IMF calls Bali blasts another 'terror tax' on economy

Alan Wheatley, Reuters, Singapore

Deadly attacks like the weekend's bomb blasts in Bali are akin
to a "terror tax" on a global economy that is already facing a
raft of risks, the International Monetary Fund (IMF) said on
Tuesday.

Kenneth Rogoff, chief economist at the Washington-based IMF,
said the bombings on the Indonesian island clearly dealt a blow
to Asia's economy but it was highly speculative at best to judge
how serious it would be.

"It's plausible that the economic effects on growth next year
in the region will be limited, but that outcome is of course
sensitive to how the security situation evolves, how policy
responds and above all what the effects are on business and
consumer confidence, domestically and in the rest of the world,"
Rogoff told a news conference.

But by raising costs for insurance, security and protection,
Rogoff said attacks like those in Bali and those on the United
States on Sept. 11, 2001, at the very least blunted the benefits
of positive trends in productivity and technology.

"One can think of there being a terror tax on the global
economy," Rogoff said.

As with the attacks on the United States and the earthquake
that devastated the Japanese city of Kobe in 1995, he said the
direct economic consequences of the Bali blasts, which killed
more than 180 people, could be fairly narrow and short-lived.

Indonesia had a broad economic base and had made notable
progress on a number of policy fronts recently.

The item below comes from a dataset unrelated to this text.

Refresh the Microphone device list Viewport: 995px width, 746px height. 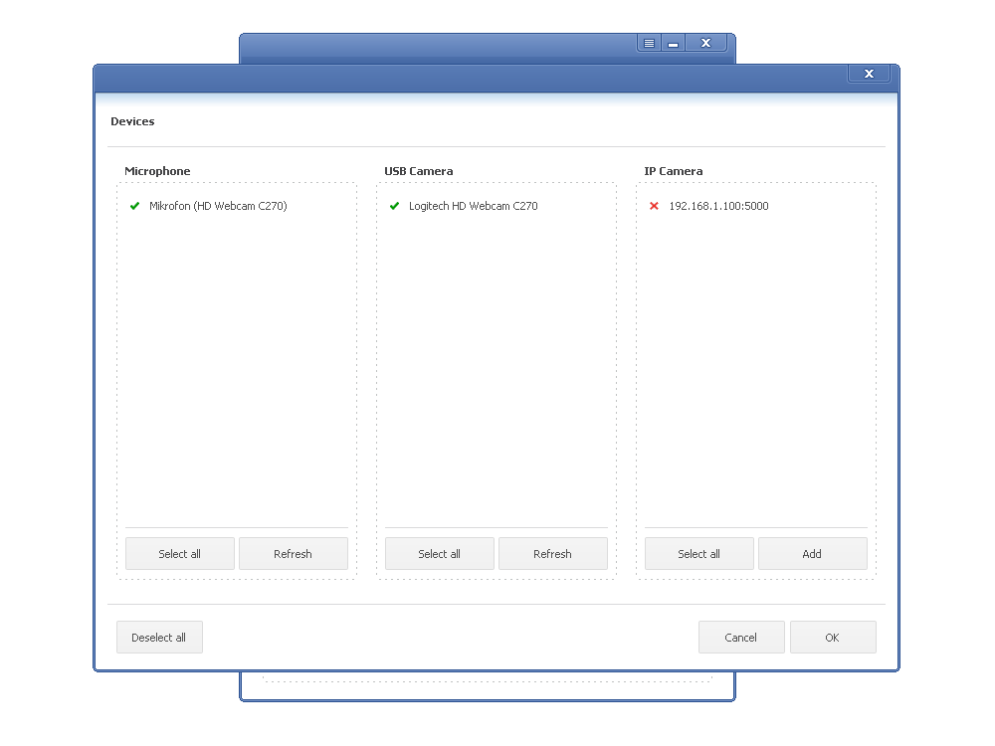tap(293, 554)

But all would
depend on the secondary impact on confidence.

"Economic analysis is ill-equipped to come to grips with the
human tragedy of terrorist attacks where consequences for our
sense of safety, our sense of well-being, go infinitely beyond
anything that can be captured in numbers," Rogoff said.

"Overall, recognising the great uncertainty and also that this
comes at a time when the global recovery is tepid, with many
risks on the downside, the appropriate policy response is to
remain calm," he added.

Rogoff said he was cautiously optimistic about the world
economy but placed the emphasis on caution rather than optimism.

The outlook for Latin America had seriously deteriorated in
recent months, while Asia faced substantial risks, not least
because of the prospect of a subdued recovery in the industrial
countries that are the main buyers of the region's exports.

In the United States, Rogoff said investors' extreme
reluctance to take risks meant a further decline on Wall Street
could not be excluded, even though price-earnings ratios were now
in line with the average of the past 15 years.

Domestic demand in the euro zone was growing much less than
gross domestic product, underscoring the need for sweeping labour
market and other structural reforms to complement the European
Central Bank's appropriate bias toward easier monetary policy.

Rogoff said the case for further monetary easing in Japan was
compelling, but he acknowledged the risks that inflation could
spin out of control and the yen fall too far if the Bank of Japan
succeeded in crushing deflation, now in its fourth year.

That being so, Rogoff said the rest of the world, especially
the major industrial countries, should be ready to help Japan by
undertaking a modest reflation of their economies to support
world demand and offset any slide in the yen.

"This level of cooperation would be extraordinary, but,
certainly, ending Japan's 10-year series of recessions and
prolonged deflation would also be extraordinary," he said.